* [WHAT IS EXPECTED]
Print exactly the lines that run from the one containing "Select the Falloff tool icon" to the final line of the data, both included, and print none of the pictures.

* [RECORDED DATA]
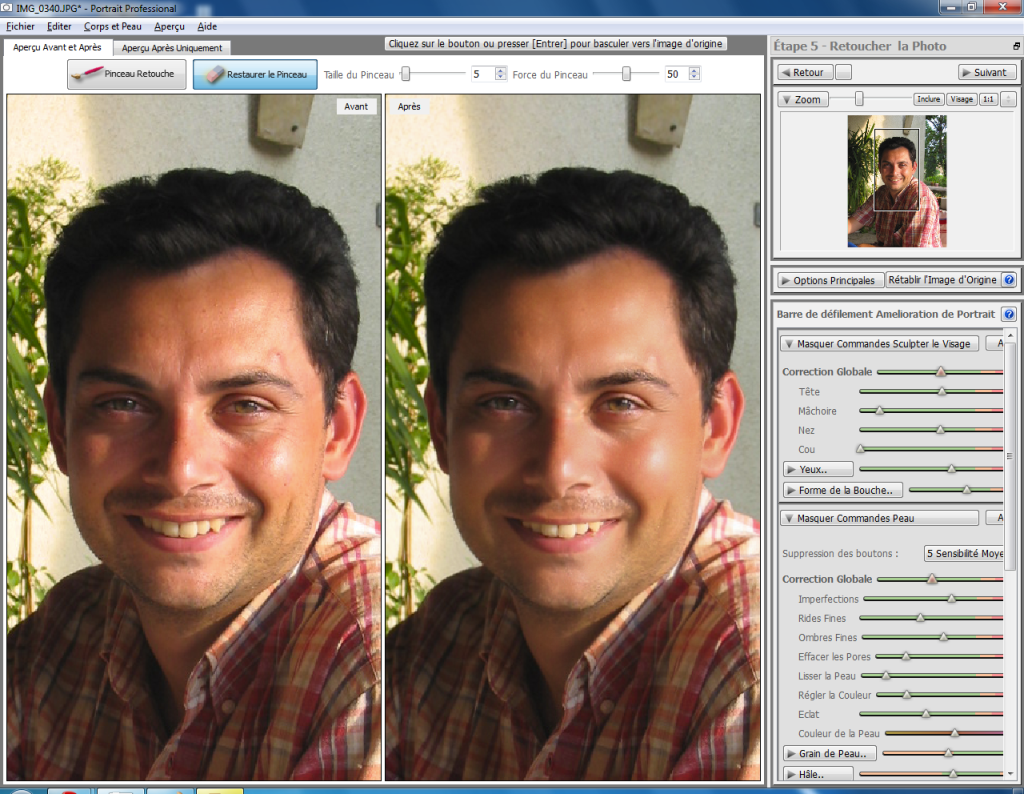Click the blue help icon beside Rétablir l'Image d'Origine

pyautogui.click(x=1008, y=280)
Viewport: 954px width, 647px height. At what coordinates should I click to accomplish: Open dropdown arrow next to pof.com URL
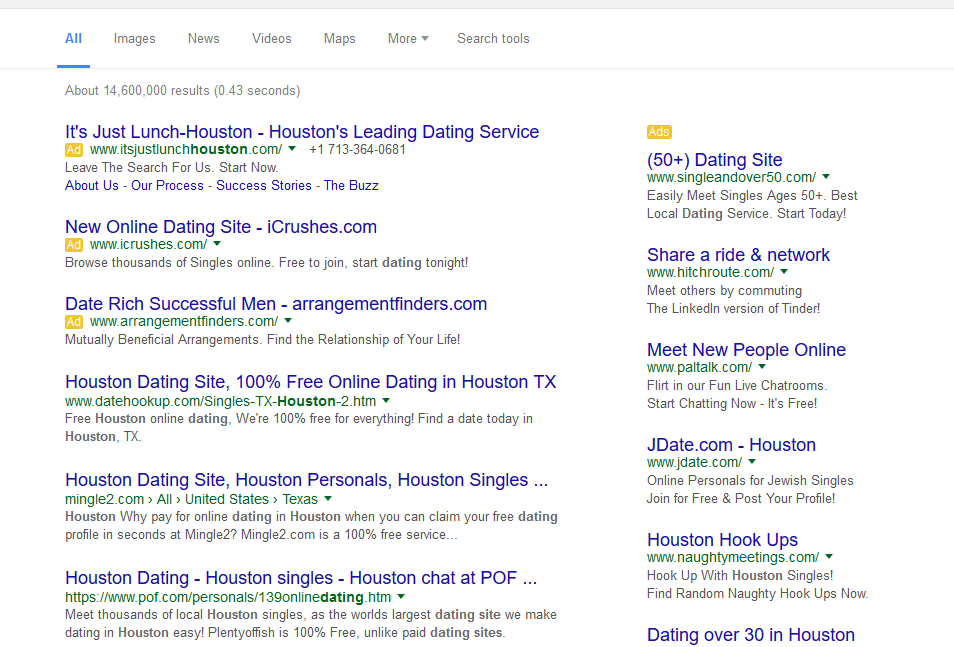[x=401, y=597]
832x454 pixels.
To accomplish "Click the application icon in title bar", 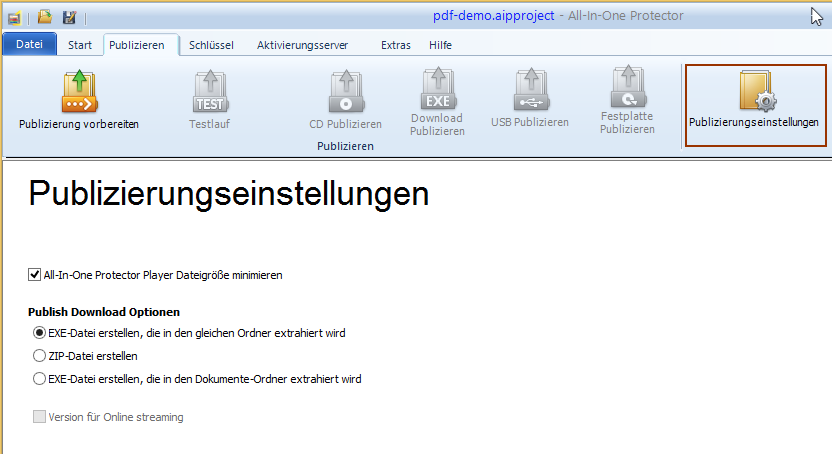I will click(x=15, y=17).
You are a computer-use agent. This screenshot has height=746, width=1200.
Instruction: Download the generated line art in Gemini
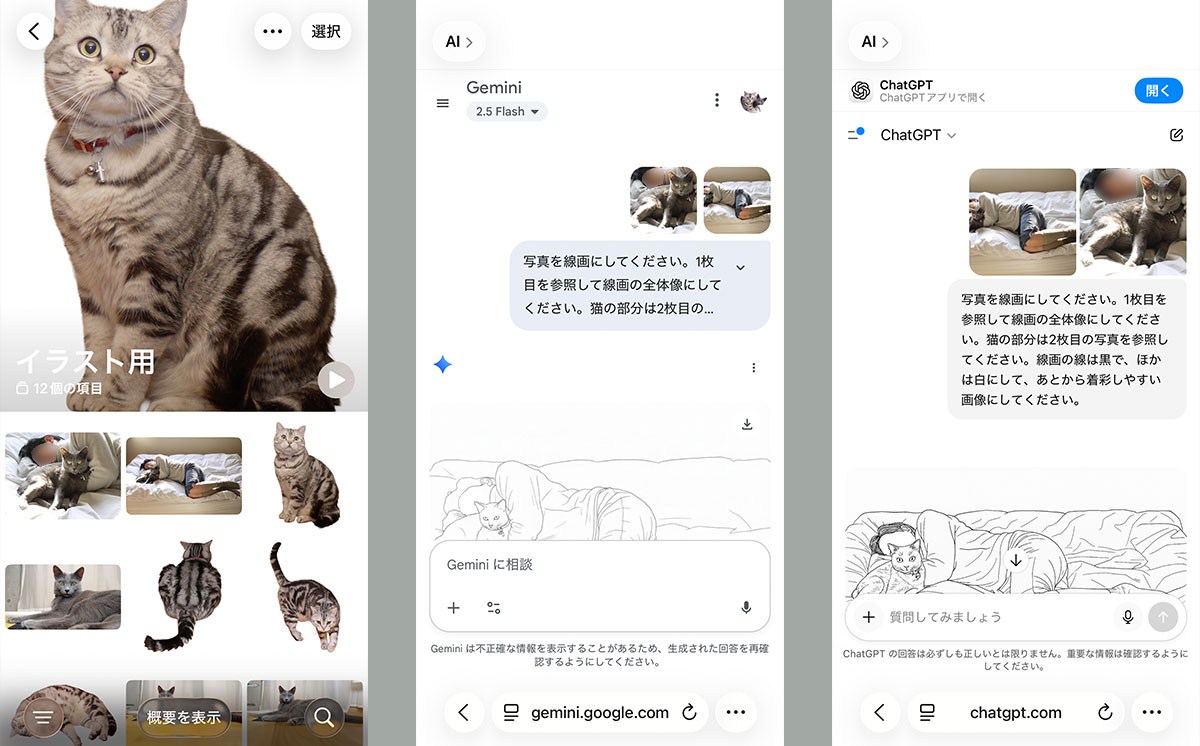(x=746, y=424)
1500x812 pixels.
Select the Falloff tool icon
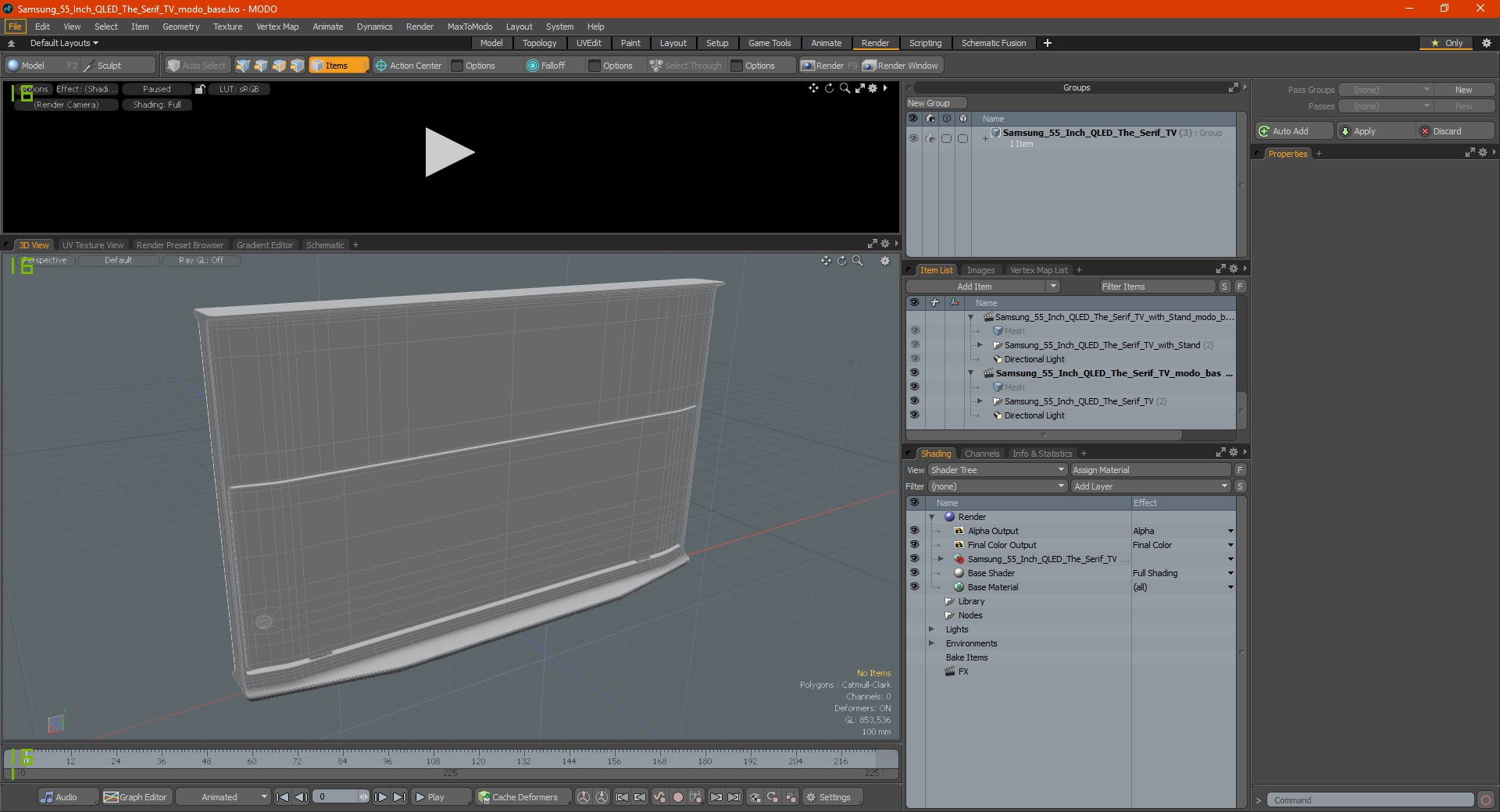(533, 66)
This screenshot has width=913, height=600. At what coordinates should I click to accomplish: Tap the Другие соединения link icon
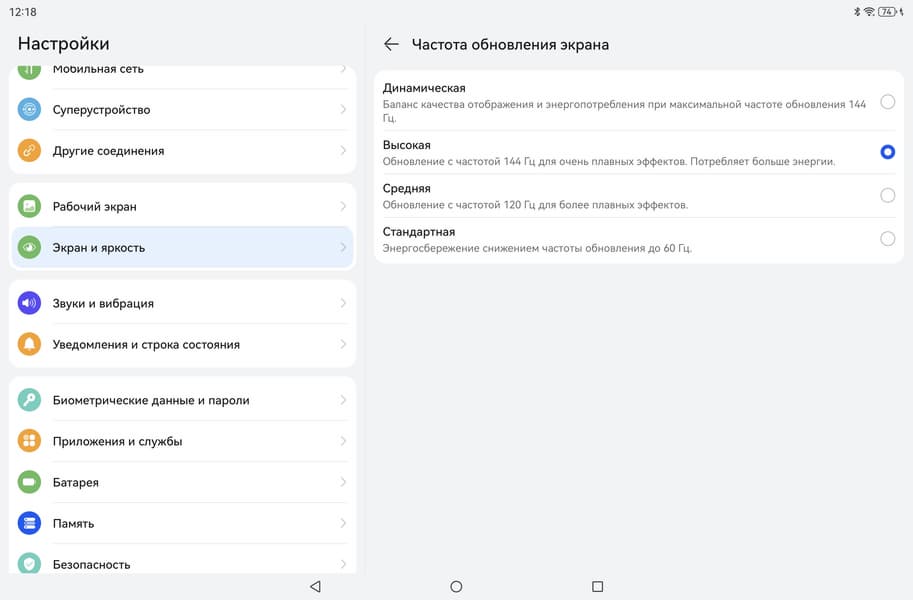(29, 151)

* [WORKED SOLUTION]
Select the Falloff tool icon
(533, 66)
This screenshot has width=913, height=600. At what coordinates should I click to accomplish: Tap the Другие соединения link icon
(29, 151)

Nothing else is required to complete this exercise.